I know I can talk my head off when it comes to emotional entanglement or intimacy. However, I have realised how describing the issue won’t help much when you can’t diagnose if you are in need of help.
So how do you know you’re in too deep with a person emotionally?
Let me start by clarifying that emotional intimacy is necessary for people in a serious and committed relationship but if you’re not dating them with an intent to marry, then emotional entanglement would get you in trouble and cause you pain when the other person leaves or you realise they’re not on the same emotional level with you.
First indicator would be the depth of your conversations. If you talk a lot about issues that are deep or about things that very few people or no one else knows, then that is a potential landmine. When someone knows such things as your biggest hopes and fears, your dreams and aspirations, your past troubles and future hopes, they are in too deep. You will be creating soul ties that will be hard to break or will cause you pain when they do break.
Secondly, does it feel impossible to stay a day or two without talking or seeing that person? When you miss them too frequently you know that they have become a very important part of you.

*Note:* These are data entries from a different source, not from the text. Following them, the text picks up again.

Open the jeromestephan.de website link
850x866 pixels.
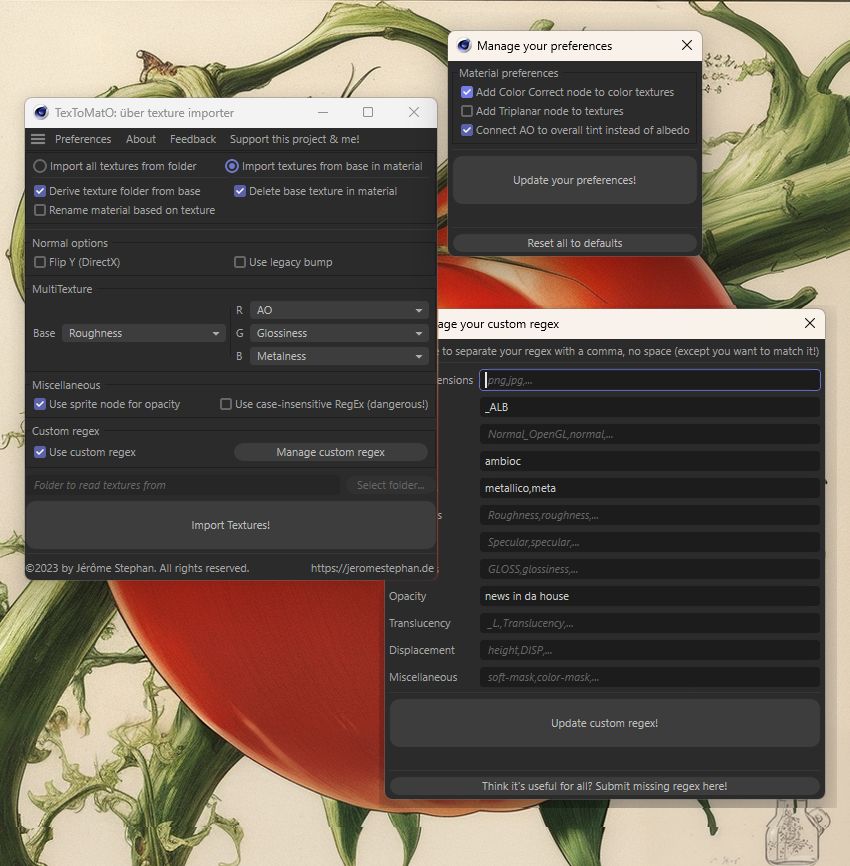pyautogui.click(x=372, y=568)
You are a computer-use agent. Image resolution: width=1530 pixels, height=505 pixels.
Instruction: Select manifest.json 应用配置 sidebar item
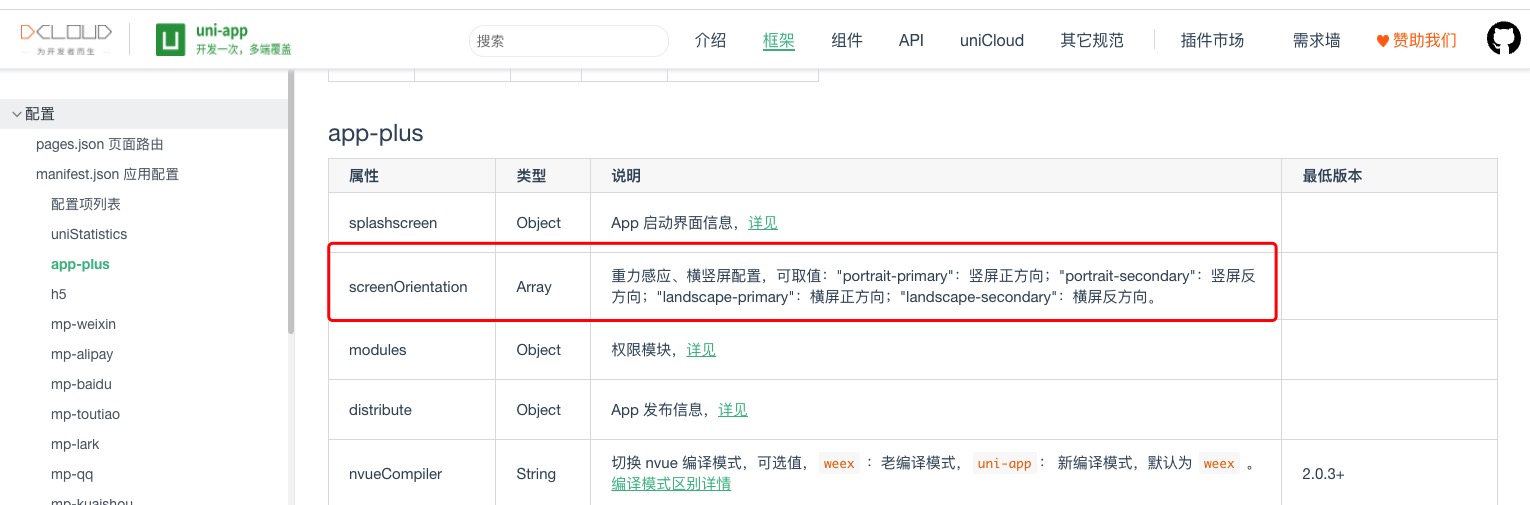tap(107, 174)
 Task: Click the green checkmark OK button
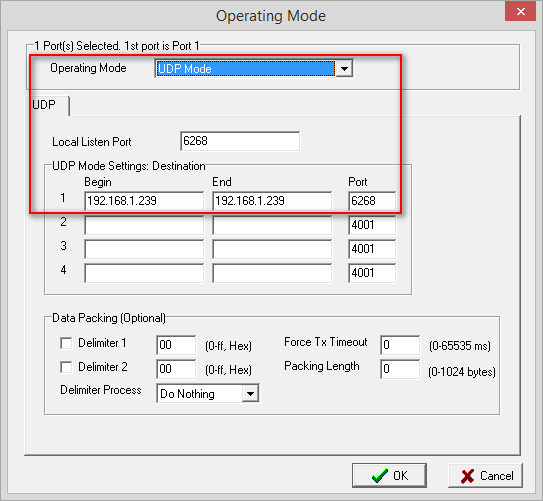click(389, 475)
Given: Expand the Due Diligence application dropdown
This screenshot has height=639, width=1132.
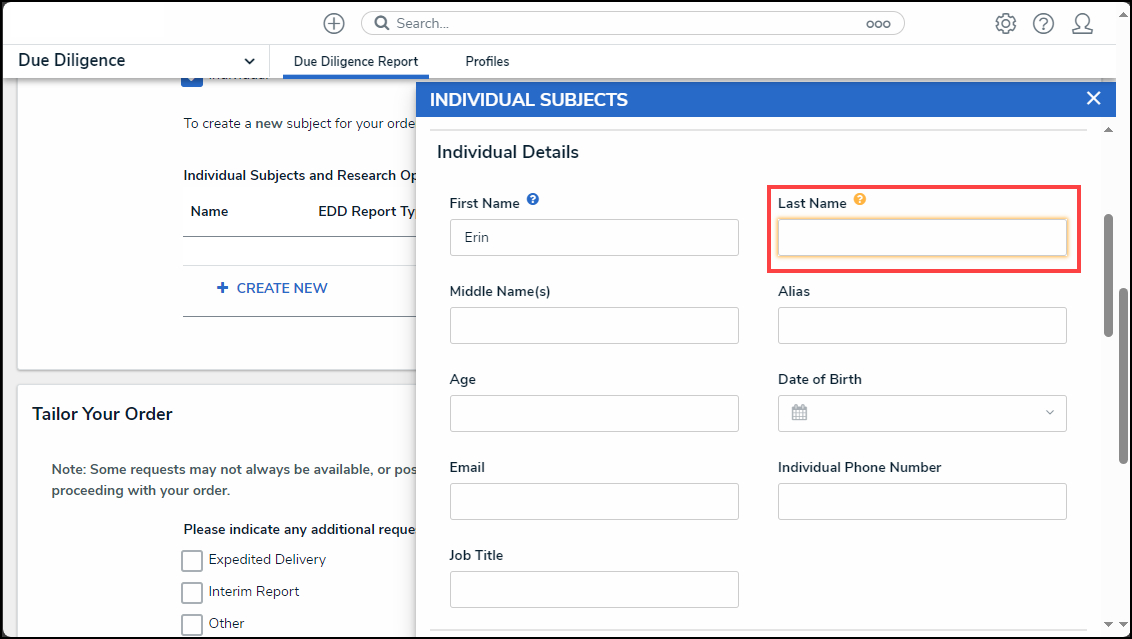Looking at the screenshot, I should click(249, 61).

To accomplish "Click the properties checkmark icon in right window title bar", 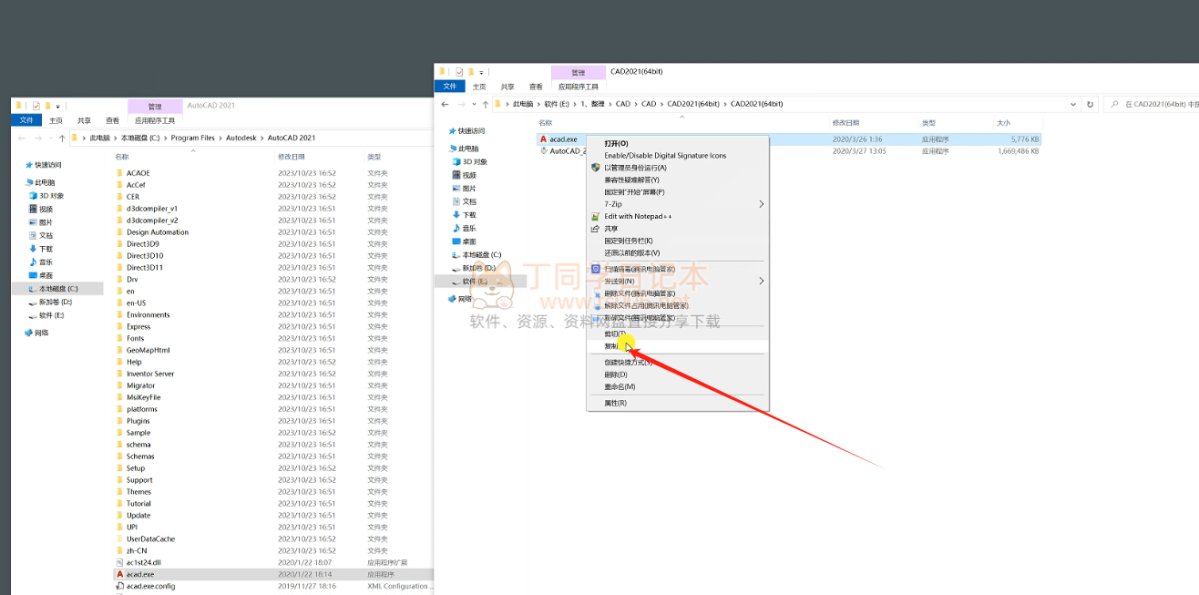I will (x=460, y=72).
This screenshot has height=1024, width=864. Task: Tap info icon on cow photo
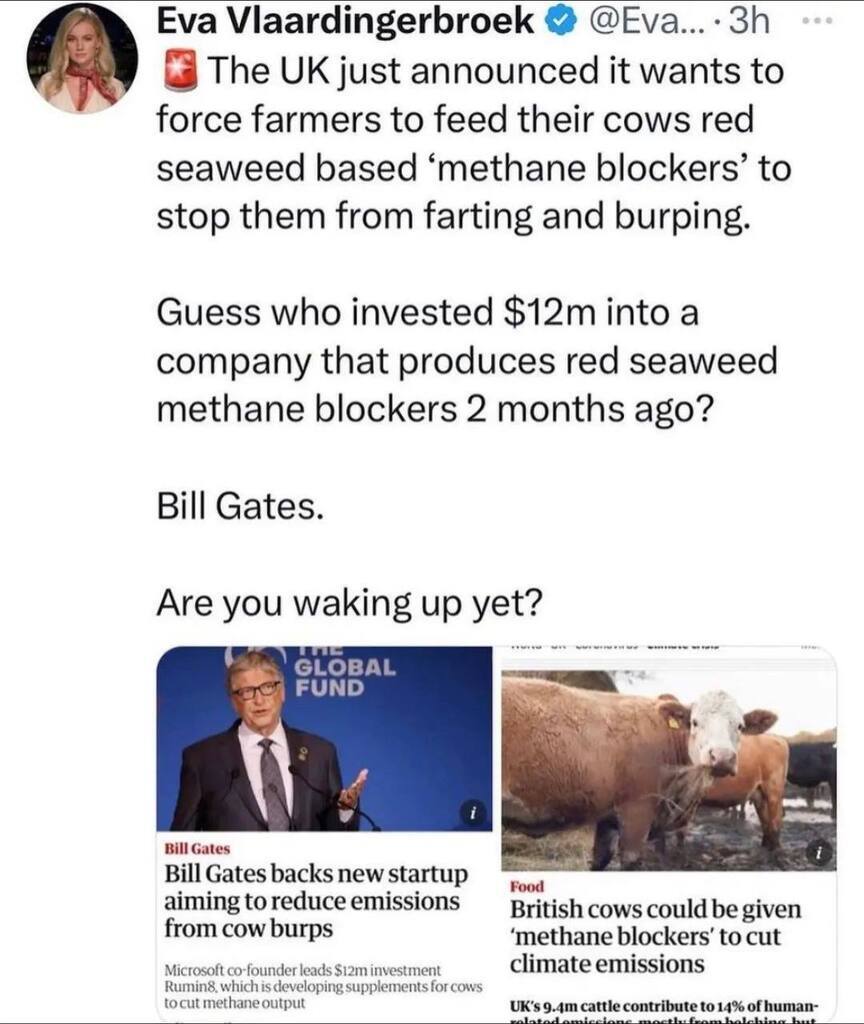818,854
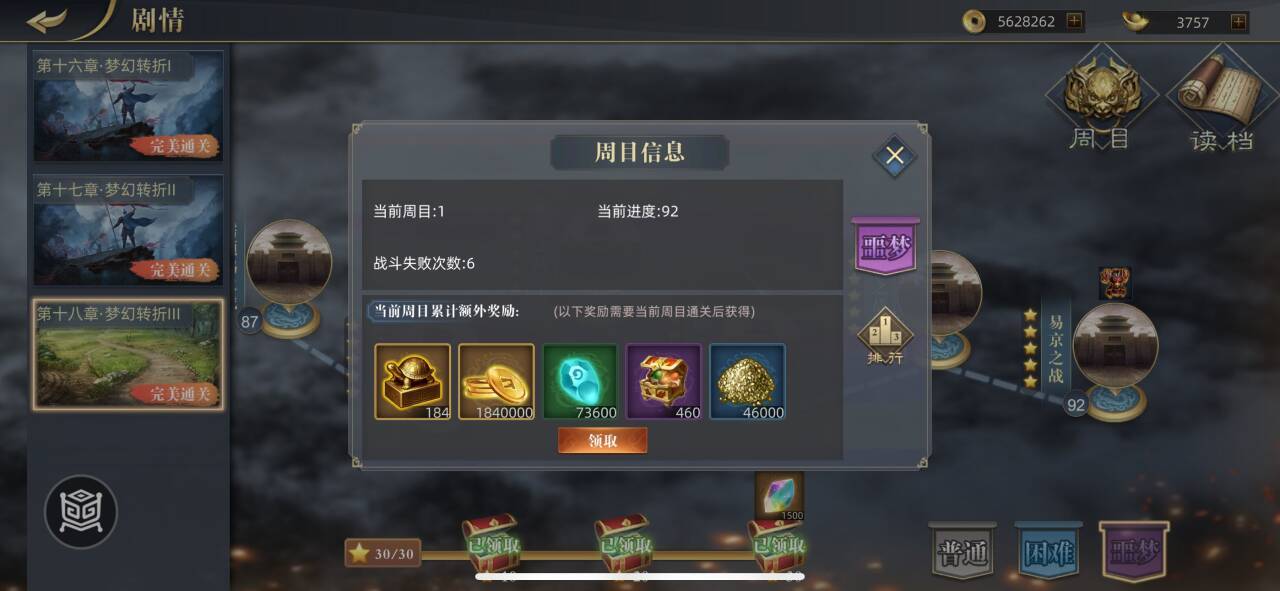Switch difficulty to 困难
The height and width of the screenshot is (591, 1280).
click(x=1048, y=551)
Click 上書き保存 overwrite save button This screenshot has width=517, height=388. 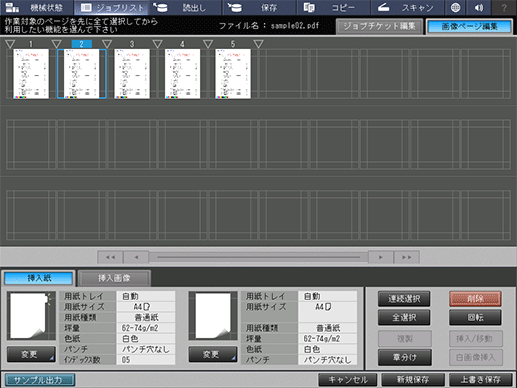[481, 379]
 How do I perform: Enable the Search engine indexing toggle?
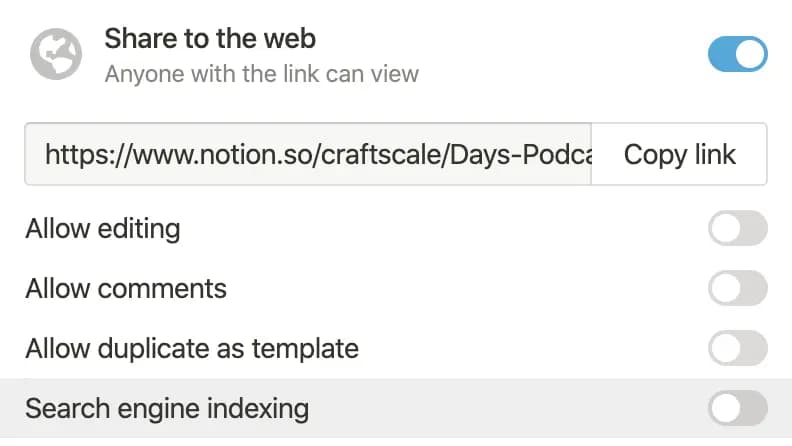point(737,408)
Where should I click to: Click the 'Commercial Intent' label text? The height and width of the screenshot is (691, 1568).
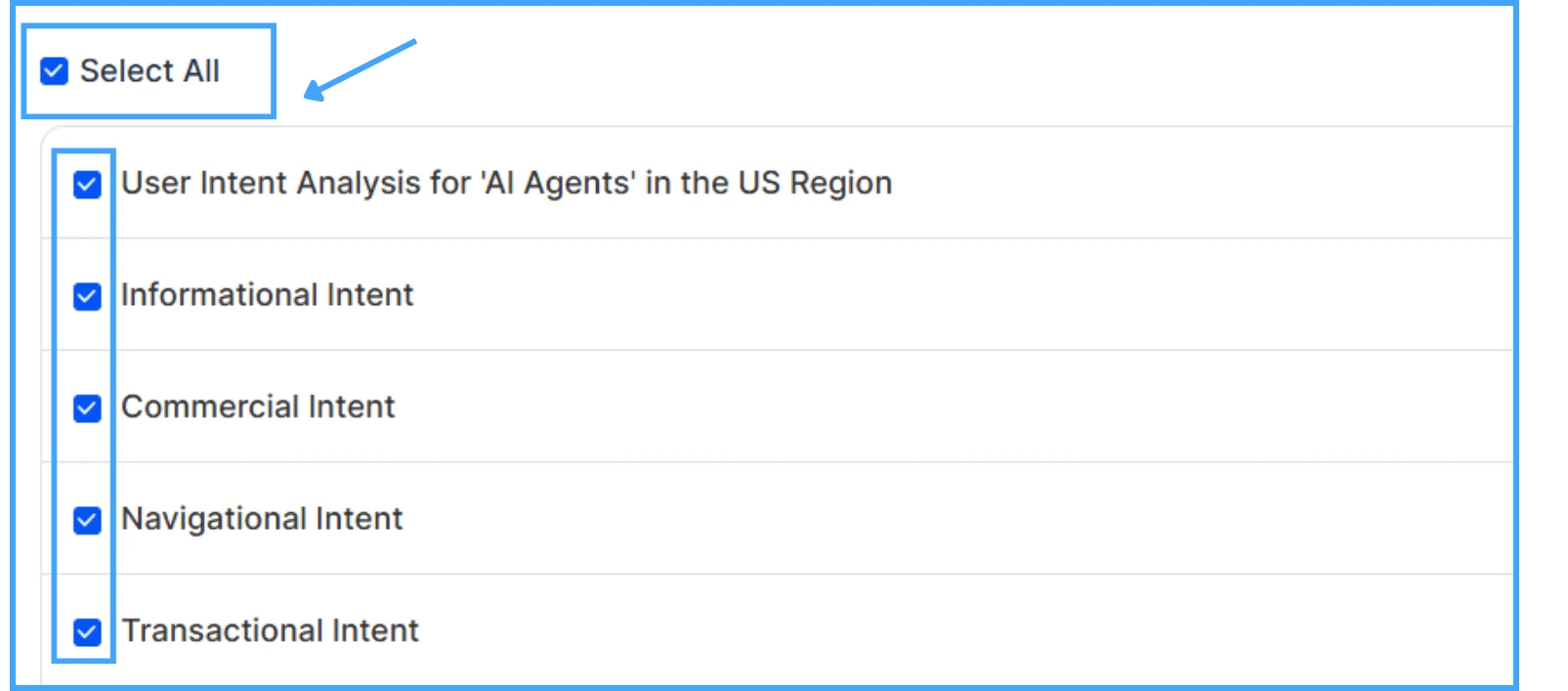coord(258,407)
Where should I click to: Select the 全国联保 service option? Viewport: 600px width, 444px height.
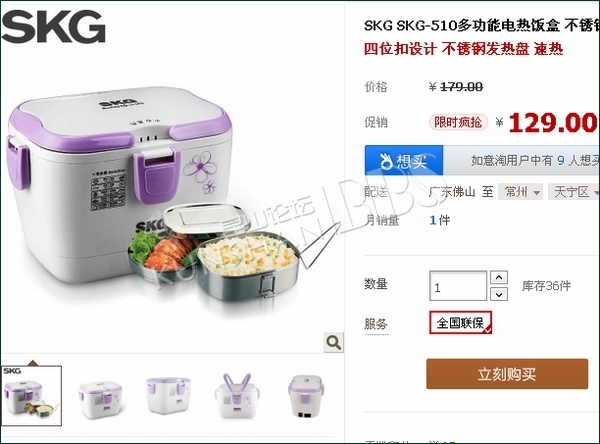coord(460,322)
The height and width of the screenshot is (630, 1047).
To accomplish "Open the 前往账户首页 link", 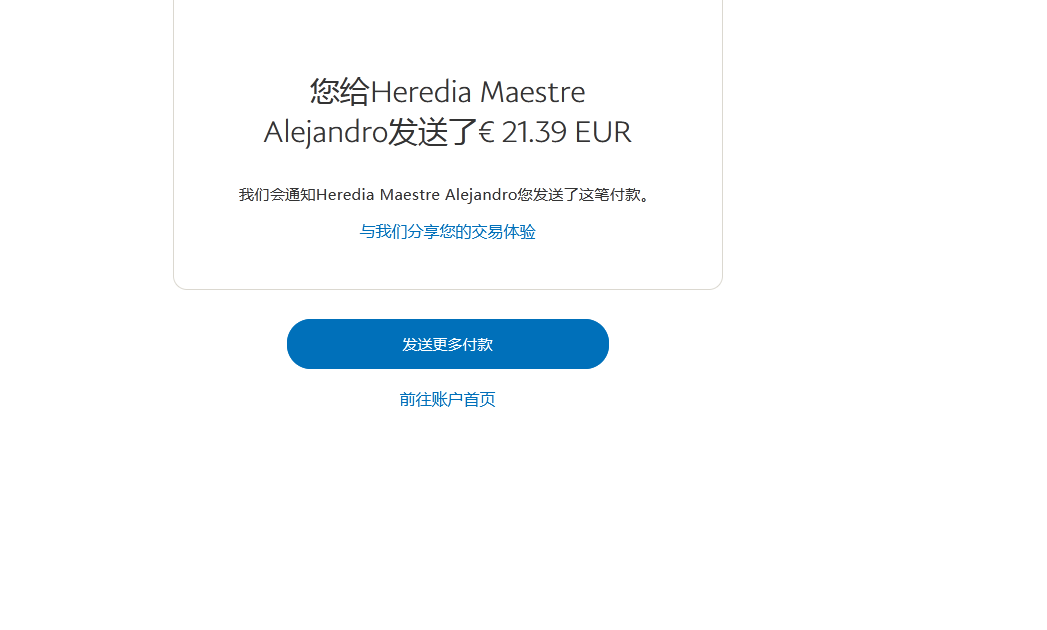I will [x=447, y=400].
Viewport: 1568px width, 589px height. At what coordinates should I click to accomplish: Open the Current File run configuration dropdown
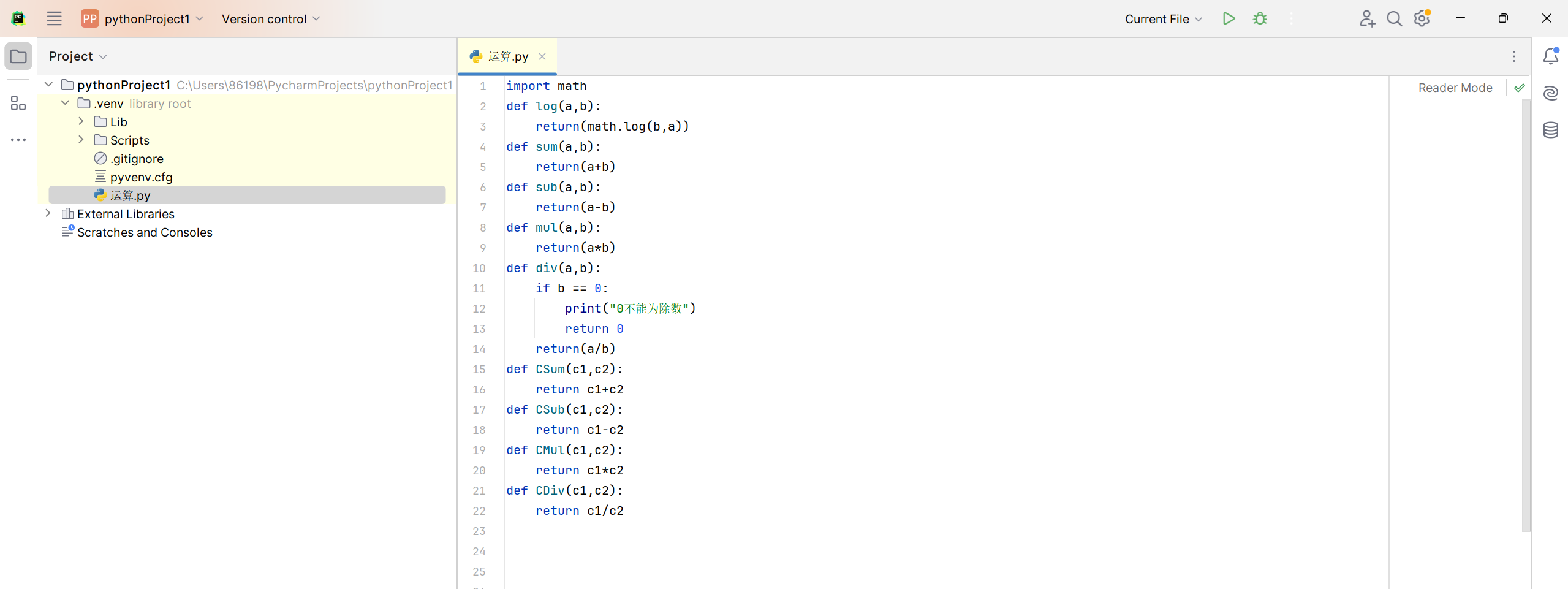coord(1162,18)
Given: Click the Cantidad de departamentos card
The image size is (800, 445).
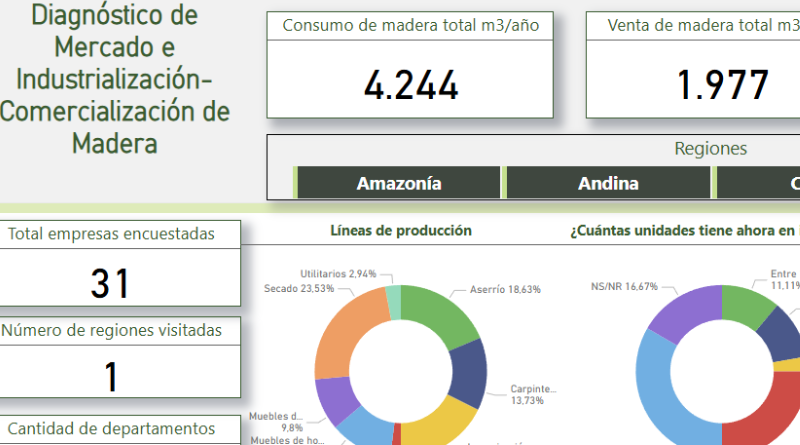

Thirdly, do you involve them in almost everything that matters to you? Having them as part of the things that matter in your life brings them much closer to you.
I will leave it at those 3 for now… Am I saying that it is wrong to do or experience these things? No… I’m only saying that when you start noticing them, it’s time to take stock of your emotions and decide how you want to proceed.
Those are elements that are very good for same sex friendships but when it comes to the opposite sex, they may open up emotions that were not planned for leading to feelings of desire and when the desire is not reciprocated, it leads to heartbreaks.